Since the early days of the AIDS epidemic in the 1980s, the disease had different rules from those of most others. Because of the stigma and potential for discrimination associated with the disease, along with the fact that until 1996, there was very little in the way of treatment to slow down the progression from HIV to AIDS to death, federal recommendations were that patients could not be subjected to testing for the disease unless they expressly asked to be tested -- or opted in.
But a CDC report found that of all HIV infections reported in 2004, 40% progressed from HIV-positive to AIDS within a year of diagnosis. That means they've been HIV-positive for a long time. Since the average time from infection with the virus to onset of the disease is about seven to nine years, a lot of infected people are out there, possibly spreading the disease without even knowing it. And the average survival rate is about 11 years longer when people with AIDS are diagnosed early.
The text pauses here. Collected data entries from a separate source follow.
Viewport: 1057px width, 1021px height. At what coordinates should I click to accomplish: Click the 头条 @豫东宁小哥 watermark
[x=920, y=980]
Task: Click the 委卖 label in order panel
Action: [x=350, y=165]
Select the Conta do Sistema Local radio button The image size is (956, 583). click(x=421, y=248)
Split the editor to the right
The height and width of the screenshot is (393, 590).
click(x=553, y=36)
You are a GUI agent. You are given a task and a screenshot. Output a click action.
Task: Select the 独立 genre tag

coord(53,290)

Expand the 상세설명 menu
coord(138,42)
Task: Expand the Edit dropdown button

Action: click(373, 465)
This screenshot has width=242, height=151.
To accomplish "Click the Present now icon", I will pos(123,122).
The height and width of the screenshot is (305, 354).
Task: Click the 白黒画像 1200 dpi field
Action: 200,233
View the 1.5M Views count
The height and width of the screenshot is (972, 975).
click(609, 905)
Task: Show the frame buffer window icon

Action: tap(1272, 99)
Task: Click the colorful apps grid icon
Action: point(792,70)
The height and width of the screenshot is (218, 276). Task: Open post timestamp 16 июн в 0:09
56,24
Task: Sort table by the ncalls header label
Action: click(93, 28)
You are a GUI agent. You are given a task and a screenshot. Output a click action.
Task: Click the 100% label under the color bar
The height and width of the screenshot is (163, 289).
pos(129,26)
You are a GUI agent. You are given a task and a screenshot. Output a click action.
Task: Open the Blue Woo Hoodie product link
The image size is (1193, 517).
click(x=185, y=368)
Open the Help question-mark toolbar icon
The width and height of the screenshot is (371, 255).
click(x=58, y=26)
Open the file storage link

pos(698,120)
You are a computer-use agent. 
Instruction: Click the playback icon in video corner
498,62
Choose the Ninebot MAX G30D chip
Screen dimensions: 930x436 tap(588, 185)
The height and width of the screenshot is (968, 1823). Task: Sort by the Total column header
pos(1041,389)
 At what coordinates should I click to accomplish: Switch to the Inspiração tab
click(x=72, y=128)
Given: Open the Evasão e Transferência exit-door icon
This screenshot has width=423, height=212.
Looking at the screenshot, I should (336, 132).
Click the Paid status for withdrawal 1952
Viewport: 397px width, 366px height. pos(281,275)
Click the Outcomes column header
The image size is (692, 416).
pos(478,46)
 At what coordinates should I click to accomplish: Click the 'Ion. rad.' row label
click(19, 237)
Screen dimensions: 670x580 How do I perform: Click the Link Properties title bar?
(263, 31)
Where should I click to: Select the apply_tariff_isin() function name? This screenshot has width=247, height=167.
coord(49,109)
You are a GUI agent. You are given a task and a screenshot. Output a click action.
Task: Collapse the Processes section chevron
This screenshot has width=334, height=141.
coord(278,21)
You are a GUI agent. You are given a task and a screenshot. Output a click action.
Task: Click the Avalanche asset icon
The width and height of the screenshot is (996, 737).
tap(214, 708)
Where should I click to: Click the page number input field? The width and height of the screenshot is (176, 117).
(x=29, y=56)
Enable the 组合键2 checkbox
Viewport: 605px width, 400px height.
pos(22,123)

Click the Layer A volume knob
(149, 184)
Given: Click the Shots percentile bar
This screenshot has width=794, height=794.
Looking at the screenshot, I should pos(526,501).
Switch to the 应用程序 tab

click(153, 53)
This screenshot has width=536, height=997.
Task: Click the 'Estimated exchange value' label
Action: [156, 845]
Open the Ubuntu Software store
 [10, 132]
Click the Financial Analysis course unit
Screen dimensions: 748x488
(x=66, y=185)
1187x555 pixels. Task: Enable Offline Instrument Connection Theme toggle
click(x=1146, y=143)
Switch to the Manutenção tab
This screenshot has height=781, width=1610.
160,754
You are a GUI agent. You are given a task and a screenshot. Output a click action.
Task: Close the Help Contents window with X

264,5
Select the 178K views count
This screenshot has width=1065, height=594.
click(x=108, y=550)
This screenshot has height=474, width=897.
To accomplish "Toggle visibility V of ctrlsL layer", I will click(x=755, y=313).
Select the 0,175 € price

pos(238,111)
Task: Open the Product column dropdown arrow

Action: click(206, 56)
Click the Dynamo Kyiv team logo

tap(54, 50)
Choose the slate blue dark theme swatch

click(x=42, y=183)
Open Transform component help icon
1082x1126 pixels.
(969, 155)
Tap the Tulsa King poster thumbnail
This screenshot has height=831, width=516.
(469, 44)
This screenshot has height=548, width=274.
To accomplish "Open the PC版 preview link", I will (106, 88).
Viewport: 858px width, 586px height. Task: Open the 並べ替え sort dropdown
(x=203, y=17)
The CDC wanted more people to know their HIV status, but that has meant that 20 states had to re-write their laws, eliminating a need for separate written consent for HIV testing. So far, 11 of the states with restrictive HIV-testing laws, including California, have passed new laws removing those barriers.
Now Congress has passed a law removing the barrier to opt-out testing from the VA, according to a news release from OraSure, maker of a rapid results HIV test. It's expected to be signed into law soon, meaning more veterans will be routinely screened.
It's been two years since the CDC recommended that adults 13 to 64 get routinely screened for HIV, according to an article in the Aug. 27 Journal of the American Medical Assn., and there are still problems. AIDS discrimination is still real, some insurers won't cover HIV-screening and many hospital emergency rooms simply don't have the time, personnel and resources to do routine screening on everyone who comes in the door.
But now there's one less barrier to identifying the 250,000 to 312,000 Americans who are HIV-positive and don't know it.